Listed entries:
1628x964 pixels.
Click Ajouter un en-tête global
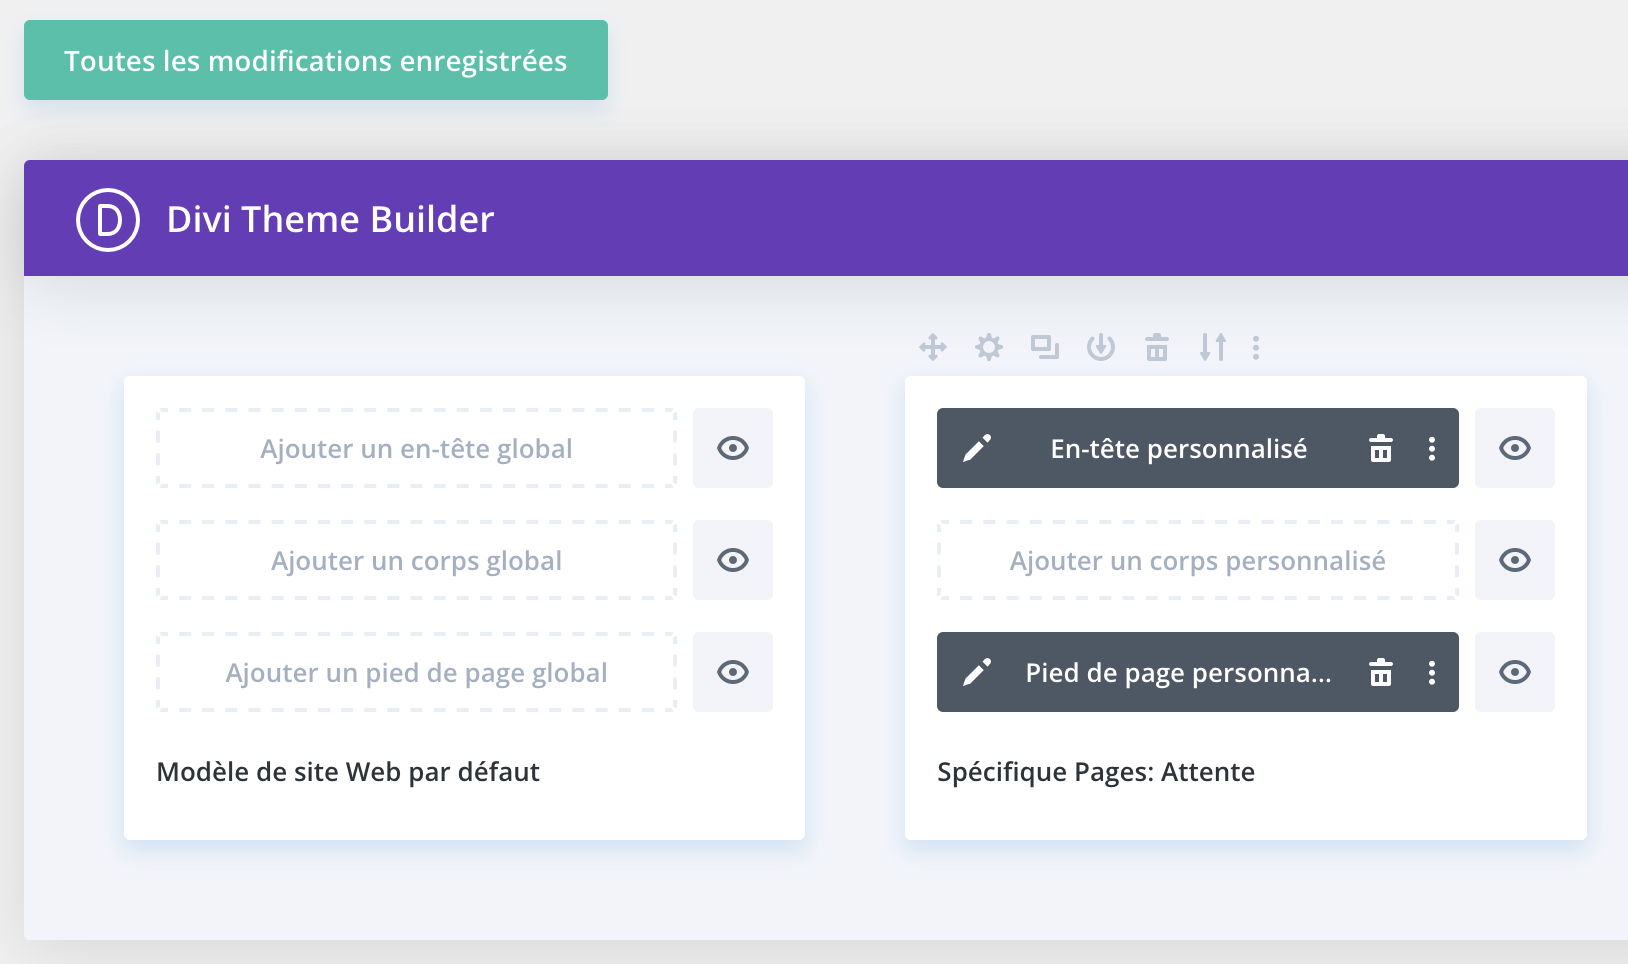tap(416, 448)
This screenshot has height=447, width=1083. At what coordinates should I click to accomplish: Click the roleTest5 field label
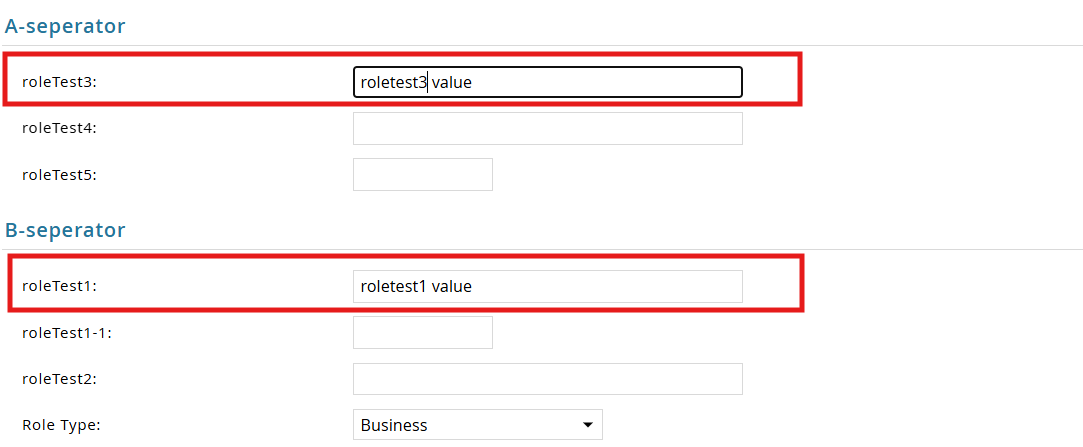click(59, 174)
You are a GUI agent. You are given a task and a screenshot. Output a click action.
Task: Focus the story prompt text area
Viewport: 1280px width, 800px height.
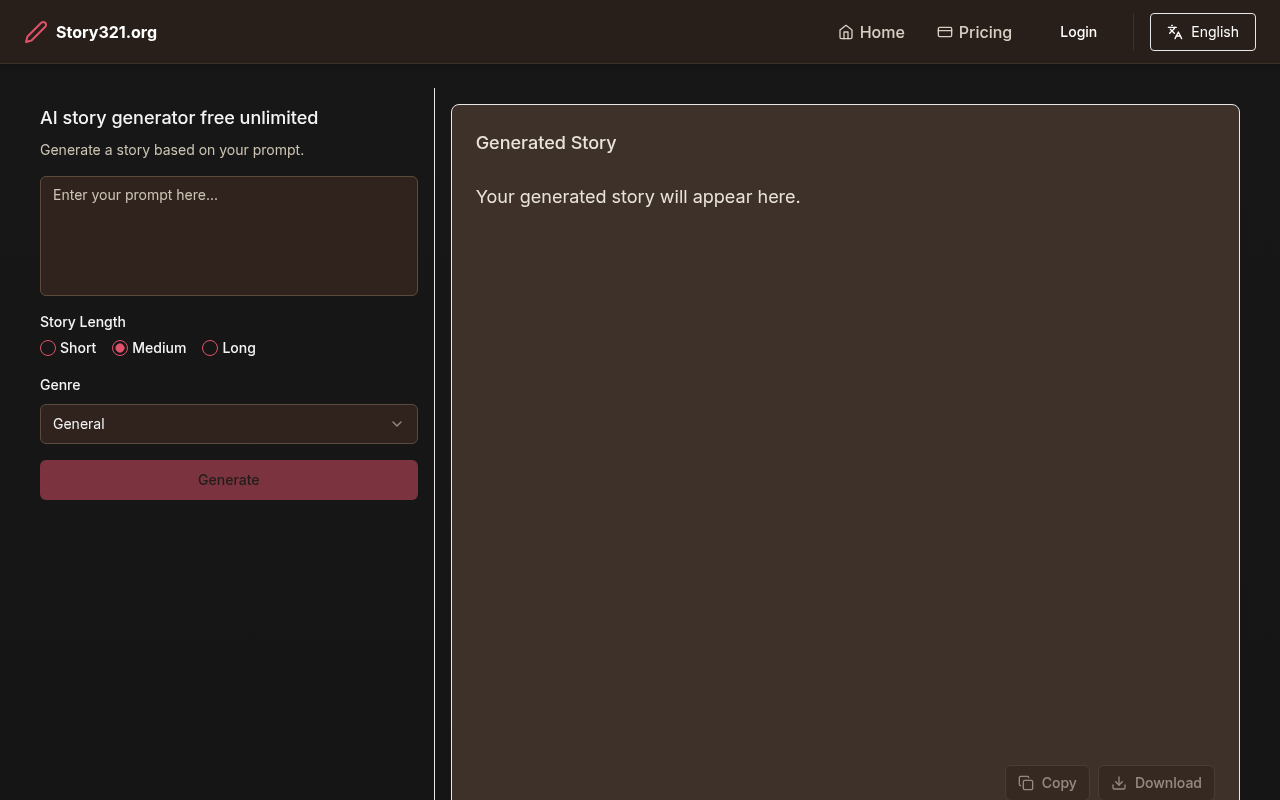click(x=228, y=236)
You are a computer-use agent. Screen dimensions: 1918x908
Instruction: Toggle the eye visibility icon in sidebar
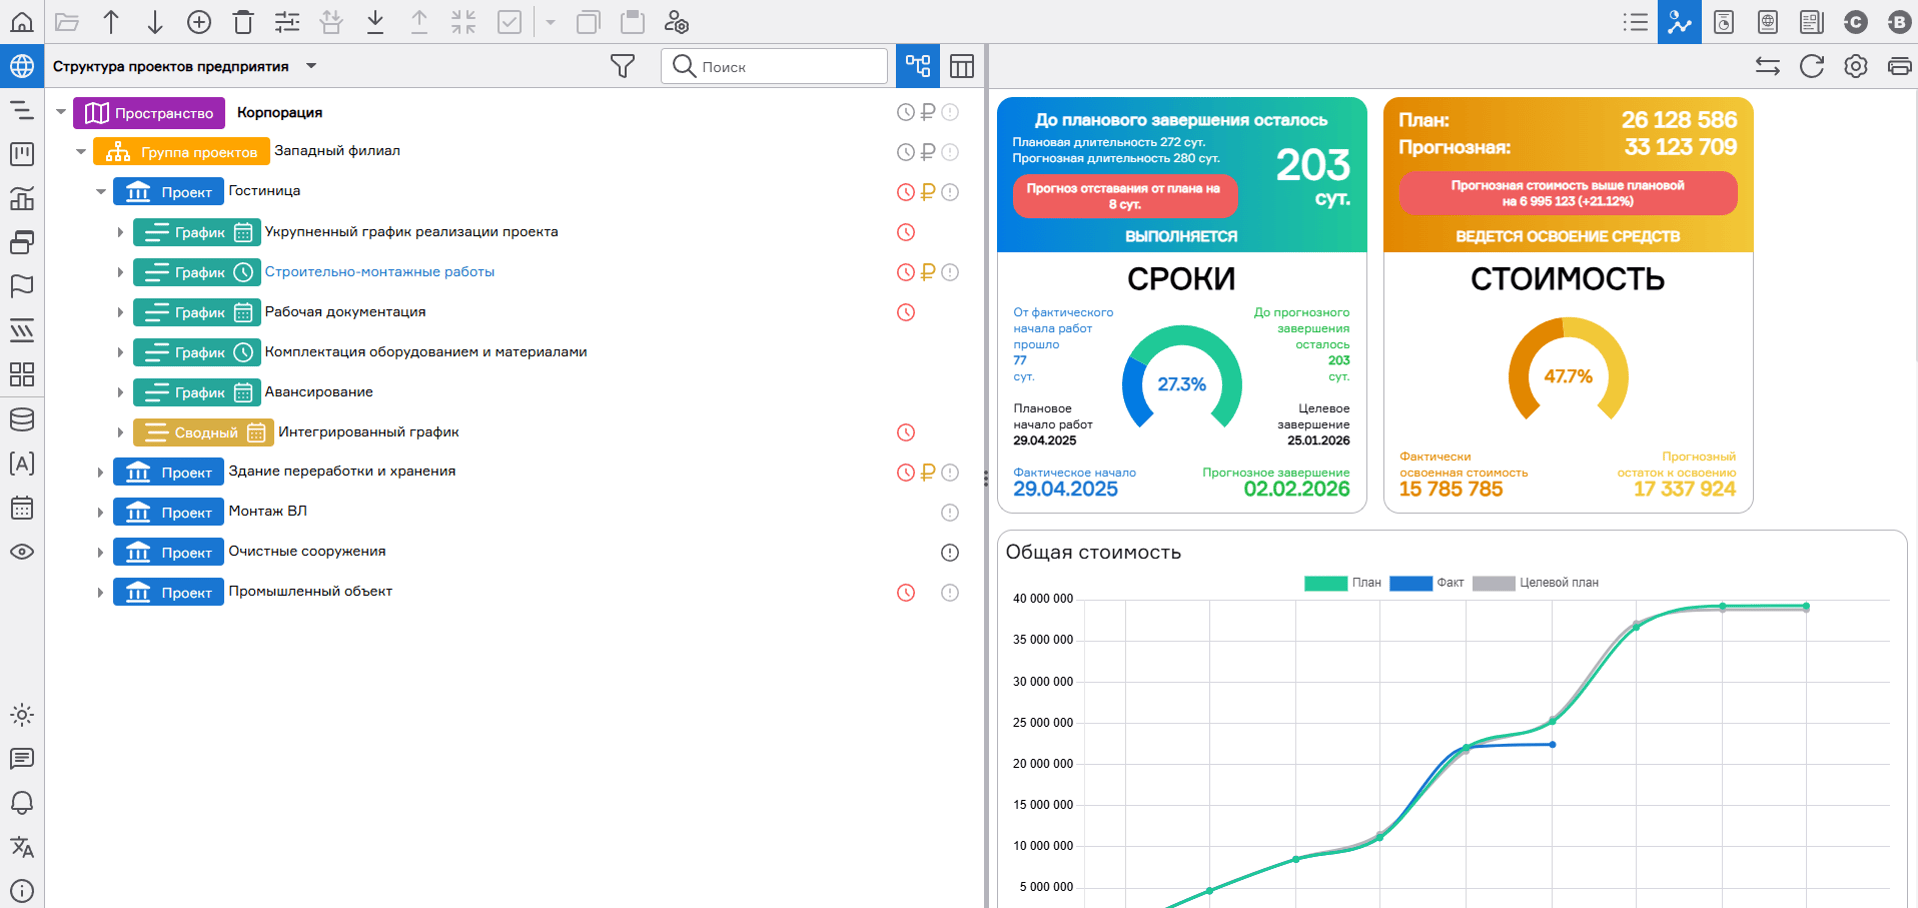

What you are asked to do:
Only the records are wanted, copied exactly, with the pictures dropped.

Answer to this exercise:
1628x964 pixels.
Click Ajouter un en-tête global
tap(416, 448)
This screenshot has height=447, width=1083. At what coordinates should I click to accomplish: Click the roleTest5 field label
click(59, 174)
You are a GUI agent. You are given a task and a screenshot. Output a click action.
Task: Focus the story prompt text area
Viewport: 1280px width, 800px height.
click(x=228, y=236)
You are a computer-use agent. Screen dimensions: 1918x908
Instruction: Toggle the eye visibility icon in sidebar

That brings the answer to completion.